A 'take-profit' order, also referred to as a 'limit closing order,' is a specific type of limit order where you establish a precise price. Your trading provider will use this designated price to close your open position and secure a profit. If the limit order fails to reach the specified price, it remains inactive.
Many traders employ take-profit orders in conjunction with stop-loss orders to effectively manage the risk associated with their open positions. When you go long on an asset and it reaches the take-profit point, the order is automatically triggered, leading to the closure of the position with a profit. Conversely, if the asset experiences a decline, the stop-loss order is activated to minimize losses, aligned with your predetermined risk tolerance.
As a result, the disparity between the asset's market price and your take-profit and stop-loss orders establishes the maximum risk–reward trade-off for the trade.
Consider a scenario where a trader initiates a long position on an asset, anticipating a 20% increase. In such a case, they might place a take-profit order set at 20% above the purchase price and a stop-loss order positioned 5% below the acquisition price.
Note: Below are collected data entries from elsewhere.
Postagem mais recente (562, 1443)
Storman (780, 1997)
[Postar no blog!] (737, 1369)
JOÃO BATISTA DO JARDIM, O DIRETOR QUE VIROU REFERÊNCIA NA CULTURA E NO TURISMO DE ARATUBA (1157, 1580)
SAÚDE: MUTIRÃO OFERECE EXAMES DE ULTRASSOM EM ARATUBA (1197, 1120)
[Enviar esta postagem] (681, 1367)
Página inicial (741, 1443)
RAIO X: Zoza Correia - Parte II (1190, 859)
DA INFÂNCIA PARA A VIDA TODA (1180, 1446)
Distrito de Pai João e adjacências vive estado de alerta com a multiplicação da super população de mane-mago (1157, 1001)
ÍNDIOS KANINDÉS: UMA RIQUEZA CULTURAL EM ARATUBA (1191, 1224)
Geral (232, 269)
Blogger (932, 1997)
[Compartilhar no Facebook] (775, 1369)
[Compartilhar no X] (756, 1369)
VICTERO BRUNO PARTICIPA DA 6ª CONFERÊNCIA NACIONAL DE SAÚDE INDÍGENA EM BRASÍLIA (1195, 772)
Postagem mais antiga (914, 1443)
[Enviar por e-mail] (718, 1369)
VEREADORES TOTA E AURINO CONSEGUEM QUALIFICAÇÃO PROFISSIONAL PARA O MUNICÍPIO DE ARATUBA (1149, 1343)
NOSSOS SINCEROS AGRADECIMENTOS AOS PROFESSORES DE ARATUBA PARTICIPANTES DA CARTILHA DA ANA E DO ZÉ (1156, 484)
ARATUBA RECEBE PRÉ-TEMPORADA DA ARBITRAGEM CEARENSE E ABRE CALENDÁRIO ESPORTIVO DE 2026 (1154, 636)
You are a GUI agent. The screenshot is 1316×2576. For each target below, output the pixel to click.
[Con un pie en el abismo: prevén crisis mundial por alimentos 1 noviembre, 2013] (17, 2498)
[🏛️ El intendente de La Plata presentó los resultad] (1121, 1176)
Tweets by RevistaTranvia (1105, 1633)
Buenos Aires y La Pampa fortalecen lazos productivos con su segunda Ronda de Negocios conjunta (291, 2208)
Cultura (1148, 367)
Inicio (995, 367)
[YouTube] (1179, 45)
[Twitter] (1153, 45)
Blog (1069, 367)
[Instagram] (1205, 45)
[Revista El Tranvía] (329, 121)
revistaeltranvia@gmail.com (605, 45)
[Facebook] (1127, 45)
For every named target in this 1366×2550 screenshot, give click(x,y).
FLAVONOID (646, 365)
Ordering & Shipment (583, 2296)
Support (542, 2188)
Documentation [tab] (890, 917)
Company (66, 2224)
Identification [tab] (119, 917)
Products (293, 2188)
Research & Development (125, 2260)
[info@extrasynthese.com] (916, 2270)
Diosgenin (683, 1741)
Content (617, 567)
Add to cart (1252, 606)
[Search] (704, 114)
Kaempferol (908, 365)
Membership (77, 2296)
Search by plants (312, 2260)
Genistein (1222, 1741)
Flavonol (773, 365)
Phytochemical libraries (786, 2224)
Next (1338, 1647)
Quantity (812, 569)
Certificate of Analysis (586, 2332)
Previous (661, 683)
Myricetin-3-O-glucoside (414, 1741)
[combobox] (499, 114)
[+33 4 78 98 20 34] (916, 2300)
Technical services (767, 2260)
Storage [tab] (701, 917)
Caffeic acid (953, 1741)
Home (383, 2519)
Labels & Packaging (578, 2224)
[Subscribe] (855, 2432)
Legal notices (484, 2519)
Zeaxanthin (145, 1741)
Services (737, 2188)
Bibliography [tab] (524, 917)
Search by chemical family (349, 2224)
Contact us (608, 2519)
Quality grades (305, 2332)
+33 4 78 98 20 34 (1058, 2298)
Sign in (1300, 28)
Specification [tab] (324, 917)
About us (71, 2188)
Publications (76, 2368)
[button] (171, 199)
This configuration results in a favorable 5:20 risk-to-reward ratio, assuming equal or tilted odds toward a positive outcome.¹
What is the server name for your MT4 platform?
Our MT4 server is as follows: 
What are the order execution types at Tradingpro?
TradingPro's Market Execution feature guarantees efficient and seamless trading experiences for traders across all instruments.
Market Execution is a rapid order execution method, allowing traders to execute orders at the current price within fractions of a second. The price may fluctuate, either higher or lower than what the trader observes in the terminal window, as prices are in constant flux.
The primary advantage of this execution type lies in its speed, making it the fastest available option and providing traders with 100% market access.
Consider the following scenario:
Imagine a trader intending to place a buy order for EURUSD.pro in a Standard account equipped with market execution. Upon clicking "Buy" in the trading platform, the initial prices display as 1.21705/1.21735, but they swiftly adjust to 1.21719/1.21740. Without requiring any additional confirmation, the system automatically initiates the order at the new ask price of 1.21740. The phenomenon of prices shifting to a different value is commonly referred to as slippage and is a frequent occurrence in this type of execution.
Is it possible to deposit funds into a Demo Account?
No, it is not possible to add funds to a demo account. You can create a new demo account and choose the new starting balance instead.